EUA impõem tarifa de 12,5% ao Brasil por suposto trabalho forçado
EUA impõem tarifa de 12,5% ao Brasil e outros 59 países alegando falha no combate ao trabalho forçado. Brasil reage e promete acionar OMC.

Os Estados Unidos anunciaram nesta quinta-feira (23) a imposição de uma nova tarifa de 12,5% sobre as exportações brasileiras, além de sobretaxas similares para outros 59 parceiros comerciais. A medida, que entra em vigor nesta sexta-feira (24), baseia-se na alegação de que o Brasil falhou em combater adequadamente o trabalho forçado em suas cadeias produtivas.
## Nova Tarifa e Justificativa Americana
A nova tarifa de 12,5% se soma a uma taxa adicional de 25% já imposta ao Brasil na semana anterior, podendo elevar a carga tarifária total sobre determinados produtos a até 37,5%. O Escritório do Representante de Comércio dos EUA (USTR) informou que países que adotaram medidas para impedir a entrada de mercadorias produzidas com trabalho forçado estariam sujeitos a uma taxa de 10%, enquanto aqueles considerados omissos, como o Brasil, pagariam 12,5%. Segundo o USTR, a medida visa combater tanto uma violação de direitos humanos quanto uma prática comercial distorciva, buscando melhorar as condições de trabalho globalmente. A investigação foi conduzida com base na Seção 301 da Lei de Comércio dos EUA, representando uma escalada na política comercial do governo americano.

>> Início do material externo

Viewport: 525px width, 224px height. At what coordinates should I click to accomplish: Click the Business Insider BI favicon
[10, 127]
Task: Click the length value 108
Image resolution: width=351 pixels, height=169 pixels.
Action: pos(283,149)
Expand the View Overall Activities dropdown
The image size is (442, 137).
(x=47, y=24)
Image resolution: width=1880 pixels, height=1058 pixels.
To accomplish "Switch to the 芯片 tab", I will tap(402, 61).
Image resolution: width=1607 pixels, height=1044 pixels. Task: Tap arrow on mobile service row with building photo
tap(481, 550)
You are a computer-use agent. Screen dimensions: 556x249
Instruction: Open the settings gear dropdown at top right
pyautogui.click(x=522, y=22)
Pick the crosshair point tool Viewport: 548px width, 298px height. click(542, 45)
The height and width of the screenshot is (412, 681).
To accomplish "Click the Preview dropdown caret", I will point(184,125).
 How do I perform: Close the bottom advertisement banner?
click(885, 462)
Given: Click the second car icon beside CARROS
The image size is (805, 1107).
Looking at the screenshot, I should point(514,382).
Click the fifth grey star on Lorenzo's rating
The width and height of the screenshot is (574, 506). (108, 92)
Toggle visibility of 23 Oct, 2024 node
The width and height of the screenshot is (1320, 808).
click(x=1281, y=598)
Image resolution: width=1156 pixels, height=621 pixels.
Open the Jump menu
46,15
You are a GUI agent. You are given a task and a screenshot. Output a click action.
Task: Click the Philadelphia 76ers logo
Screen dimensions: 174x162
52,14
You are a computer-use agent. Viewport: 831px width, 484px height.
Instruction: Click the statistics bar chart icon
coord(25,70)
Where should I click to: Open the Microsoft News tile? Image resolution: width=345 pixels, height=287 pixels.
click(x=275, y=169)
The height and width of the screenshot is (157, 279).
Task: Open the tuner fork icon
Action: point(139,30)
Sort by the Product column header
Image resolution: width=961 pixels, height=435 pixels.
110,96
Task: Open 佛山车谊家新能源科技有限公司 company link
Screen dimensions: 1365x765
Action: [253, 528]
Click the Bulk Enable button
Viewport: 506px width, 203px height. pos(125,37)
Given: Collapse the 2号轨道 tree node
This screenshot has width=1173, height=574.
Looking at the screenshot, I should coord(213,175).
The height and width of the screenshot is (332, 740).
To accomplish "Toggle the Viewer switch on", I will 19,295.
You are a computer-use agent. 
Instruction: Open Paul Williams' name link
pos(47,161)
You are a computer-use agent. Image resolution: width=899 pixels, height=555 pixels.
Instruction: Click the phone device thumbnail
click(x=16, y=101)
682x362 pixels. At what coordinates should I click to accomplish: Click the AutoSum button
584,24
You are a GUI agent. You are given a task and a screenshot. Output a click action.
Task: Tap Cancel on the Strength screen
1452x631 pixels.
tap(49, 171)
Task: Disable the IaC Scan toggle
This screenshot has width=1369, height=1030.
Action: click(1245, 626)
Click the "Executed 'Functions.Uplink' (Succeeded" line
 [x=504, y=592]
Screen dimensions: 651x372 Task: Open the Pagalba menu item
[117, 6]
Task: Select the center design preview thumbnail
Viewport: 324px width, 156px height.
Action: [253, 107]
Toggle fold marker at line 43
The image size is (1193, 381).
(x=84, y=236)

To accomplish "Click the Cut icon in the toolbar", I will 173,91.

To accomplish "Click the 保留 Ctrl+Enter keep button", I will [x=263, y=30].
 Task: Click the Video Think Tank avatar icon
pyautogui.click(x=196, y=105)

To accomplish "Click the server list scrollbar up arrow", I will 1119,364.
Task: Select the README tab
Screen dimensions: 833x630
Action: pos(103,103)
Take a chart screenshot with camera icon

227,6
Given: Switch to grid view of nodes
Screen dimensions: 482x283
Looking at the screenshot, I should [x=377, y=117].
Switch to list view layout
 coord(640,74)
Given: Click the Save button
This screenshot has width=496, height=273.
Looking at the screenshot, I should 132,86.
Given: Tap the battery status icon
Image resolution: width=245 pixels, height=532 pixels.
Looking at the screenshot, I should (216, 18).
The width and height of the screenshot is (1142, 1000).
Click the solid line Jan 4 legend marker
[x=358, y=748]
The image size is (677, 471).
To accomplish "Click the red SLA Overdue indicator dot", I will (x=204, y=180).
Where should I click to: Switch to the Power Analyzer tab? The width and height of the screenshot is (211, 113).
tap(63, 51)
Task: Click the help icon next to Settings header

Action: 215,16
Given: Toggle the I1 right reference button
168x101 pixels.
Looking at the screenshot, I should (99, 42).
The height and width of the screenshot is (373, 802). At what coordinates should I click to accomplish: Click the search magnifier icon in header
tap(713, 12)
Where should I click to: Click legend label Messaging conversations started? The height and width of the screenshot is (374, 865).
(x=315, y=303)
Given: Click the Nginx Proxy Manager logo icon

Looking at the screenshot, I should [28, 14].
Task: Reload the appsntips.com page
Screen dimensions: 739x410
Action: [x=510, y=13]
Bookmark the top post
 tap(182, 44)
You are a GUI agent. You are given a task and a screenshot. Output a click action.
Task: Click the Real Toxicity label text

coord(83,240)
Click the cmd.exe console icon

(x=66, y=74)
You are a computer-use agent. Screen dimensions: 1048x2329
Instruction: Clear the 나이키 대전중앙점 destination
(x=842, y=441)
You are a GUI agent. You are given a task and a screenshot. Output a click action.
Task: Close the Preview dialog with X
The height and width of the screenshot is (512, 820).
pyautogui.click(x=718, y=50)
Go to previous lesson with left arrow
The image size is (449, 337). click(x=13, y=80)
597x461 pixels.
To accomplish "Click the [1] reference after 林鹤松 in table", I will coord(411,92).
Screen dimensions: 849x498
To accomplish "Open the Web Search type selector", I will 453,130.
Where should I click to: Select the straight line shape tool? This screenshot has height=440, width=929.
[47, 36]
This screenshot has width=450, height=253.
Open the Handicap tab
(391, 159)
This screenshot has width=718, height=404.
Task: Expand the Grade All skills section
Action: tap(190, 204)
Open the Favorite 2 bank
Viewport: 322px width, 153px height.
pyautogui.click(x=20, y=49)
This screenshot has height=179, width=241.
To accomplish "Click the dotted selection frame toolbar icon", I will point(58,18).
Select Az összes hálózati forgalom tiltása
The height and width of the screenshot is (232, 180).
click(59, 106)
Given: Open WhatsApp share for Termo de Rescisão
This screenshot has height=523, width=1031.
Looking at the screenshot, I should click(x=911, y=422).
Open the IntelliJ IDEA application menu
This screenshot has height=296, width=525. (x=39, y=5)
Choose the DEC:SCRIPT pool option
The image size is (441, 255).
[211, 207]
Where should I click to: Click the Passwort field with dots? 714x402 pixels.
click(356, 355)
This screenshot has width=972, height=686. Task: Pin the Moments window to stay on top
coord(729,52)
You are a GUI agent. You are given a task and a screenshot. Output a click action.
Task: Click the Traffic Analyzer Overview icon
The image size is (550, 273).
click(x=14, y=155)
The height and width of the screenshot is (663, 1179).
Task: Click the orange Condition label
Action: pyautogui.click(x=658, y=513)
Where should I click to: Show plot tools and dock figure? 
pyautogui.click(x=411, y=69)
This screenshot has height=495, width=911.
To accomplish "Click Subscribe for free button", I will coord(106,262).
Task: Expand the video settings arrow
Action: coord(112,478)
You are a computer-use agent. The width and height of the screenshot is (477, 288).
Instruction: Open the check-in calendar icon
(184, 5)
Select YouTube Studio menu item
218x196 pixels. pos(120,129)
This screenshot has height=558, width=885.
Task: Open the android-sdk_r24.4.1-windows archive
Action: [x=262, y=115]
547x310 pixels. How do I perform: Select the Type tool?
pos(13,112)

## Reação Brasileira e Mecanismos de Defesa
O governo brasileiro classificou a ação dos EUA como "arbitrária" e "injustificada", acusando Washington de manipular um tema importante para os direitos humanos com fins de acusação contra 59 países e a União Europeia por práticas desleais. Em resposta, o Brasil afirmou que apresentará informações sobre sua legislação e a atuação de suas autoridades na prevenção e fiscalização do trabalho escravo. O governo brasileiro também destacou o reconhecimento da Organização Internacional do Trabalho (OIT) ao país no combate ao trabalho forçado. Diante da nova tarifa, o Brasil pretende acionar os mecanismos previstos na Lei de Reciprocidade Econômica e levar o caso ao sistema de solução de controvérsias da Organização Mundial do Comércio (OMC).
## Contexto e Exceções
A imposição dessas tarifas ocorre em um momento em que os EUA buscam reconstruir um "muro tarifário global", após decisões da Suprema Corte terem derrubado tarifas anteriores baseadas em poderes de emergência. A nova estratégia utiliza a Seção 301 da Lei de Comércio, considerada juridicamente mais sólida. O USTR listou exceções para a nova tarifa, incluindo matérias-primas cuja taxação possa causar escassez no mercado americano, produtos com impactos econômicos amplos, itens não produzidos ou cultivados em quantidade suficiente nos EUA, e aqueles cuja isenção possa incentivar outros países a proibir importações de bens produzidos com trabalho forçado. Entre os produtos isentos estão petróleo, gás, fertilizantes e certos alimentos, como carne bovina, embora o relatório americano tenha citado a produção de carne bovina como um exemplo de onde o trabalho forçado poderia estar presente.
A medida atinge cerca de 99% do comércio exterior dos EUA e visa, segundo o governo americano, garantir uma concorrência mais justa e proteger trabalhadores e empregos na indústria nacional. Contudo, economistas alertam para o possível encarecimento de produtos para os consumidores.